You wouldn’t feel comfortable ruling anything out at this point, not after a race that wasn’t supposed to be a race at all but somehow turned into a bunch finish just as the line approached.
Up until the middle of last week, it was a straight contest between McGinley and Clarke but then, with all the who-me modesty of an old-ham director turning up for one last turn at the Tony awards, Monty got in the mix. Not 48 hours later, Clarke more or less removed himself from said mix, announcing – presumably on the back of inside information – that he felt that “this may not be my time”.
McGinley, after months of making the running, has kept the head down as the day has drawn near but he must be coming into this week wondering to himself how it has come to this.
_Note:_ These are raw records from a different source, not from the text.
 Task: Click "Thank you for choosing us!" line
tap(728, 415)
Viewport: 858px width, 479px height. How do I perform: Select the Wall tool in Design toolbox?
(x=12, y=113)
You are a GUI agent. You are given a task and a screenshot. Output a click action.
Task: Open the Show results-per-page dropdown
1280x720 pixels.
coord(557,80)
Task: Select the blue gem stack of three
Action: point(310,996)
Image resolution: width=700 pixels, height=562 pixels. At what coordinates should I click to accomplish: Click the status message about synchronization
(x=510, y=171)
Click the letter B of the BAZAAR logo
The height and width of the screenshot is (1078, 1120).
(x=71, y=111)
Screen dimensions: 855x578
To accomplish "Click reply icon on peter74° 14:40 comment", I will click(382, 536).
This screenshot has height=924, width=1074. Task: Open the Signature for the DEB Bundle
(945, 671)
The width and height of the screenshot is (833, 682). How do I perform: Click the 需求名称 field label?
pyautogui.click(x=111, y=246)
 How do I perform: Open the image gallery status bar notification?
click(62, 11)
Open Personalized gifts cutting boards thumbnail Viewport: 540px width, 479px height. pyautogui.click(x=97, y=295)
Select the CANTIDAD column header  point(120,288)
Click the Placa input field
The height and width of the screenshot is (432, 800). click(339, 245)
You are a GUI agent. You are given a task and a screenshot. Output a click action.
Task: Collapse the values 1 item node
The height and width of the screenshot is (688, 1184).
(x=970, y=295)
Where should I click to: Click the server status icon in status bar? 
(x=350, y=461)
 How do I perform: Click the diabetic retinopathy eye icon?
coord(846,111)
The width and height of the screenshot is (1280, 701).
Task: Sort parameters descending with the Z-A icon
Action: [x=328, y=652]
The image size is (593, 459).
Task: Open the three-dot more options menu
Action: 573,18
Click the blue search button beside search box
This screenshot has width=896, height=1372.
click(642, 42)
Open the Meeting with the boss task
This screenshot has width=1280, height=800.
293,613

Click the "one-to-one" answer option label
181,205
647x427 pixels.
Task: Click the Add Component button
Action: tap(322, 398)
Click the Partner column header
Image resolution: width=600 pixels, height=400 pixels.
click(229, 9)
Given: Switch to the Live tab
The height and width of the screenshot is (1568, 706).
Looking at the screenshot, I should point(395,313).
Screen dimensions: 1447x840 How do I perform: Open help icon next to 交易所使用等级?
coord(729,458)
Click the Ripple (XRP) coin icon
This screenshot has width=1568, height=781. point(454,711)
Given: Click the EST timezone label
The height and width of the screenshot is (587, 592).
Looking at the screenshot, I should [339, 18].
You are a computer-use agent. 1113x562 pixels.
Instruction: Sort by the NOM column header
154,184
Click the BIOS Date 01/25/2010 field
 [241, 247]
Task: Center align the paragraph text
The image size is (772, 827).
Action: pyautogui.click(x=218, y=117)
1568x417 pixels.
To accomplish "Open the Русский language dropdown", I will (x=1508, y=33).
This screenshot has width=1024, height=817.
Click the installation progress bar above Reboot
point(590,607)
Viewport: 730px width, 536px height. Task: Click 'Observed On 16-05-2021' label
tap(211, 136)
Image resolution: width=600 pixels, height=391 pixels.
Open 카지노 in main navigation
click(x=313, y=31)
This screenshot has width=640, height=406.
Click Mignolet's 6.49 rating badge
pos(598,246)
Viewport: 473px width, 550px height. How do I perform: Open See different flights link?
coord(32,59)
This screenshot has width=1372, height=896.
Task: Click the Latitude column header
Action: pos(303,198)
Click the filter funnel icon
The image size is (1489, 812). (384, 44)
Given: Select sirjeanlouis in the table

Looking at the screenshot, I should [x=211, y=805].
Because when all came to all, this was supposed to be a pretty straightforward affair. As far back as last April, McGinley looked to have the whole show sown up. His main opposition for the role was always assumed to be Clarke – and Clarke only – so when he revealed that his friend and former next-door neighbour had told him privately that he was stepping aside, it looked like the table had been set for him.
“Clarkey is not going for 2014,” he said all of nine months ago. “He has given his support to me. That helps. Everything helps. It’s pretty odds-on that Darren is going to be captain in 2016. By all accounts, Darren is going to be nailed on for 2016 after winning the Open Championship.
“He sent me a hand written letter after the Seve Trophy last year saying how much he enjoyed me being captain, how much I surprised him by how good I was and that beyond doubt, I would have his full support for 2014.”
For pretty much the only time in two years, McGinley forgot the first rule of being Ryder Cup captain. You do not talk about being Ryder Cup captain, not until they stitch your name into the press release. All the same, McGinley’s sin was a venial one, easily forgiven. After all, Clarke’s apparent removal from the picture looked to have left the way clear for him to take up a job for which he was the natural choice.
No potential Ryder Cup captain has ever laid the amount of groundwork or paid the amount of dues McGinley has in preparation for the job. His playing career might not be as stellar as either Clarke’s or Montgomerie’s but when it comes to captaincy, McGinley has taken all the right steps and made all the right moves. Twice the winning captain of the GBI Seve Trophy team, twice a vice-captain on successful Ryder Cup teams under Montgomerie and Jose Maria Olazabal.
He’s never lost a Ryder Cup as a player or a vice-captain and Europe’s only defeat in the last six matches came in 2008 when he wasn’t involved.